- EXCERPTED TEXT
BEGIN

They’ve now awkwardly encountered each other in the middle. The similarities between the two policies creates a dilemma for Republicans who have smeared the health care law as an existential threat to the United States and for Democrats who’ve attacked the GOP plan as a corporate giveaway and dangerous for seniors.

Thus, most of them deny the chance encounter on the health care highway is even taking place

“I don’t think that there are that many similarities, the way you suggest, as far as our proposals to reform Medicare and ObamaCare,” said House Majority Leader Eric Cantor (R-VA).

The GOP plan, as suggested above, would put future Medicare beneficiaries into an exchange — a pooled marketplace of private health insurance — and subsidize those policies with federal revenues. That’s the very same principle underlying “Obamacare.” But don’t take my word for it. Here’s Cornyn.

“Basically people who lose their employer-provided insurance, right, under Obamacare, go into the exchanges and then are provided with a taxpayer subsidy to help them buy private insurance,” he said. “That’s exactly what the premiums support plan that Paul Ryan is proposing.”

Correct! Yet Cornyn supports one and vilifies the other. “[ObamaCare] was 2,700 pages long, and I did oppose it for a multitude of reasons,” he said.

If you present members with the notion that the two plans are similar in anyway, you get obfuscation, or word salad, or both.

END

- DATA SECTION
BEGIN

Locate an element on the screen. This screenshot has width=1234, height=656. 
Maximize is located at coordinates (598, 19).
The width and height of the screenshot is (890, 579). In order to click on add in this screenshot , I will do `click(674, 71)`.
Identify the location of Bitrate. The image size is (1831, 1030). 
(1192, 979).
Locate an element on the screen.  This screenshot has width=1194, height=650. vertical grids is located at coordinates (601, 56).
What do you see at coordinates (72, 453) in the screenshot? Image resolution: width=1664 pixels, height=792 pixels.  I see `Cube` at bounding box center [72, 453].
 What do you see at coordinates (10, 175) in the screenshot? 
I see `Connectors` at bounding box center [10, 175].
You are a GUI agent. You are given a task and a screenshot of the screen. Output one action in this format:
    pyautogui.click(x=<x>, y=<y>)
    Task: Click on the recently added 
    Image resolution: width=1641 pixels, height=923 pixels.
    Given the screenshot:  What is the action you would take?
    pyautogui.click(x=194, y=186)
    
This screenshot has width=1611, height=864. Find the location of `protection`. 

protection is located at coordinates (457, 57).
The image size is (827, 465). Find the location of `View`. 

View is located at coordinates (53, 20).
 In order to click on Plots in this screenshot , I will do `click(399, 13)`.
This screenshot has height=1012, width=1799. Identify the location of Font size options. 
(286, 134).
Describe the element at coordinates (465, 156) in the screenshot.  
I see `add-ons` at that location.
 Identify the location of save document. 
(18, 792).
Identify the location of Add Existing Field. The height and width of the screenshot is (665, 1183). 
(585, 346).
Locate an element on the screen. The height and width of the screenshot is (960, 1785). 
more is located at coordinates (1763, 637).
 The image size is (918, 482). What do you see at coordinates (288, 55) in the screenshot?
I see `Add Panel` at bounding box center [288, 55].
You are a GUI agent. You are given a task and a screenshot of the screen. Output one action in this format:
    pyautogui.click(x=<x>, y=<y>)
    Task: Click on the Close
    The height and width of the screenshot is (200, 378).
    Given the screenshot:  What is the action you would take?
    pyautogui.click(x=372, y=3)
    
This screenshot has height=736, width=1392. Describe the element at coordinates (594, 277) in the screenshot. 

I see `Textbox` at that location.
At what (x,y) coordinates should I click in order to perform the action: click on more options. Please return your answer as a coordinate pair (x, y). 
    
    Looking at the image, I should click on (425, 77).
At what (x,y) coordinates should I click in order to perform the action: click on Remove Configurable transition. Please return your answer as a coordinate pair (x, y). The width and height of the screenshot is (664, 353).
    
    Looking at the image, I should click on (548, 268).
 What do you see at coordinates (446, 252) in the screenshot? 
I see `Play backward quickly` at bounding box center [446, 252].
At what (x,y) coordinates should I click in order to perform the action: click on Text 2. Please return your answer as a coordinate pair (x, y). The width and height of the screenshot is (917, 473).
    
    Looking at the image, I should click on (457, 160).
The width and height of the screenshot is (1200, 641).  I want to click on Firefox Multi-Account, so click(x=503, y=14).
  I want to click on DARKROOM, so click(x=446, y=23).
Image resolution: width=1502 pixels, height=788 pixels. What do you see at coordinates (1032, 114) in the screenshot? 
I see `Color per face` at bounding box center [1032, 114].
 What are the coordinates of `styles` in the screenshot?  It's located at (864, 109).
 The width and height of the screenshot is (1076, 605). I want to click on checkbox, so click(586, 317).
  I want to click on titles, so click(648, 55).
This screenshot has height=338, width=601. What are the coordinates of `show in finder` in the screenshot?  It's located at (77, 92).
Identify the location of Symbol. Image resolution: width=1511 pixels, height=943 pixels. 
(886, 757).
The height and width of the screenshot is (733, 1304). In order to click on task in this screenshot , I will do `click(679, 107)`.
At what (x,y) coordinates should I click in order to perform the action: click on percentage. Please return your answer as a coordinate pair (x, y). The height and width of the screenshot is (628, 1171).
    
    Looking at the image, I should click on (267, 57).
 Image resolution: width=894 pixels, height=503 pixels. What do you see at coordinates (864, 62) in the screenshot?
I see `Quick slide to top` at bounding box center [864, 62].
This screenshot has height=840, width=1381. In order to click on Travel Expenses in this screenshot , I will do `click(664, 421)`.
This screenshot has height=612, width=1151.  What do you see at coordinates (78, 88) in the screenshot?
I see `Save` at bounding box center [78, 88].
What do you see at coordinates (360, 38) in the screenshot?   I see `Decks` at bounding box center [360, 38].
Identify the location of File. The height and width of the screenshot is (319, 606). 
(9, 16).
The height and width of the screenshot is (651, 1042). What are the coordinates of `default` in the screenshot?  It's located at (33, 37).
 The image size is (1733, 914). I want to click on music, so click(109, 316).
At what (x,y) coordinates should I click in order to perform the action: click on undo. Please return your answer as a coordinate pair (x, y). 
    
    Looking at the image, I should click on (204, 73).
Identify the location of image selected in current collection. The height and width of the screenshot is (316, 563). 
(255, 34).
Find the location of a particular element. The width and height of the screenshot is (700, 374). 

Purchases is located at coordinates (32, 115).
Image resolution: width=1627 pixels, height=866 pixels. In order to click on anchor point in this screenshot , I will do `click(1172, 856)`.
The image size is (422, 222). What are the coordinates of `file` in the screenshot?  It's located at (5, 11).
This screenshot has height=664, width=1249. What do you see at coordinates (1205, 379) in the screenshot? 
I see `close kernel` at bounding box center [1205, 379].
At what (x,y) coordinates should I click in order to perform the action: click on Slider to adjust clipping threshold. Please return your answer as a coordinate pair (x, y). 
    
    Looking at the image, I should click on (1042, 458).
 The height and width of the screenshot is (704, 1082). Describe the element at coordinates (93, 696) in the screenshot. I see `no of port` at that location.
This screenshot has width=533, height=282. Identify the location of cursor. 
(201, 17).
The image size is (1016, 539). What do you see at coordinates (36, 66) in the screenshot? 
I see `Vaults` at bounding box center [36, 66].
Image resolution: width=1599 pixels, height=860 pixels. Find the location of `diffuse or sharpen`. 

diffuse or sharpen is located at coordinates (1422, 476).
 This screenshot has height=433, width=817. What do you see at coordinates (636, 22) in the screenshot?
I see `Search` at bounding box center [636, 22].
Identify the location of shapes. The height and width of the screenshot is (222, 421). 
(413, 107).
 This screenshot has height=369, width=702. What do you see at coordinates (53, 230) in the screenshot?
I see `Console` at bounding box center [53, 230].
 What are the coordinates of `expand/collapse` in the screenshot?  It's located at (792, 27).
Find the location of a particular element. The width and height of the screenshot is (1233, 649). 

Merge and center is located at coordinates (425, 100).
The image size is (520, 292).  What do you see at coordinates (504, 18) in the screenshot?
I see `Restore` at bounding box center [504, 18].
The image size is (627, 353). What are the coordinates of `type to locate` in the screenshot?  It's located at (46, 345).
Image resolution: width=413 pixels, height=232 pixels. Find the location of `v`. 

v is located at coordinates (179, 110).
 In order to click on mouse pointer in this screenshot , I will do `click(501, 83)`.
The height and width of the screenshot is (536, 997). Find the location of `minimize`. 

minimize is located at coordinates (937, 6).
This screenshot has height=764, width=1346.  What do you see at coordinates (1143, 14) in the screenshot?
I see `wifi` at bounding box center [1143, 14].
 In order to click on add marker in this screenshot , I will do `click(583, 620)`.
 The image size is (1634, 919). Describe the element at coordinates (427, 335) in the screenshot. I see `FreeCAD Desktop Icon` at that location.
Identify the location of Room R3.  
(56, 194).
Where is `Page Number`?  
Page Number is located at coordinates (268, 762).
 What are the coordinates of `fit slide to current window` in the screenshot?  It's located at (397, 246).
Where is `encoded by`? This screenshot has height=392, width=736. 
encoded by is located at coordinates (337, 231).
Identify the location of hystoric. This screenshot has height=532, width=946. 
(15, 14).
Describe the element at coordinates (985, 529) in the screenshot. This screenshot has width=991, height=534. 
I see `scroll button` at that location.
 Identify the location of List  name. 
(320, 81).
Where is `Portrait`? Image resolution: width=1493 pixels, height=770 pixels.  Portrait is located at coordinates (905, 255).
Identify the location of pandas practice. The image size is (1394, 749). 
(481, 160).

END

- WORK ORDER A
Reproduce the passage of the article on Medicare and Obamacare from "The GOP plan, as" up to and including "salad, or both.", word for word.
- WORK ORDER B
Pick up the article on Medicare and Obamacare after its last sentence and keep writing it.
None of the entries have anything to do with the article on Medicare and Obamacare.

- RESULT A
The GOP plan, as suggested above, would put future Medicare beneficiaries into an exchange — a pooled marketplace of private health insurance — and subsidize those policies with federal revenues. That’s the very same principle underlying “Obamacare.” But don’t take my word for it. Here’s Cornyn.

“Basically people who lose their employer-provided insurance, right, under Obamacare, go into the exchanges and then are provided with a taxpayer subsidy to help them buy private insurance,” he said. “That’s exactly what the premiums support plan that Paul Ryan is proposing.”

Correct! Yet Cornyn supports one and vilifies the other. “[ObamaCare] was 2,700 pages long, and I did oppose it for a multitude of reasons,” he said.

If you present members with the notion that the two plans are similar in anyway, you get obfuscation, or word salad, or both.

- RESULT B
“I’m curious as to how,” said freshman Rep. Bill Huizenga (R-MI). “A lot of people believe that’s going to be a system that’s a little more similar to what we have as federal employees, too.”

“What we do, is what the President has called for and so many of our friends on the other side and that is, don’t you think that seniors ought to have the same kind of health coverage as Members of Congress?” said Rep. Tom Price (R-GA), chairman of the Republican Policy Committee. “The program we would put in place is one that essentially mirrors the federal employee health benefits program and a series of premium assistance for seniors who are not able to have the financial wherewithal.”

This is a common refrain from Republicans. One problem with it, though is that Obama’s health care reform law also provided uninsured people with benefits similar to those members of Congress have.

“Are there better structures? Could be, but we’ve also gotta make sure that we have the art of the possible,” said Huizenga when confronted with this fact.

There are important differences, of course. For instance, Republicans say their plan offers seniors “premium support,” but the policy experts who designed premium support disagree. Premium support would keep pace with the growth of health care costs — this is how the health care law works, and how the federal government’s contribution to employee health benefits works. The GOP, by contrast, would give seniors vouchers. Likewise, there’s a fundamental difference between putting working adults into an insurance pool and trying to set up the same system for sick, old people. The latter is much riskier, and therefore more expensive.

On the political flipside, the GOP plan automatically enrolls seniors in the private system, while the health care law ensnares people with mandates. These are relatively small details compared to the broader policy prescription. Yet Democrats and Republicans alike largely refuse to acknowledge it.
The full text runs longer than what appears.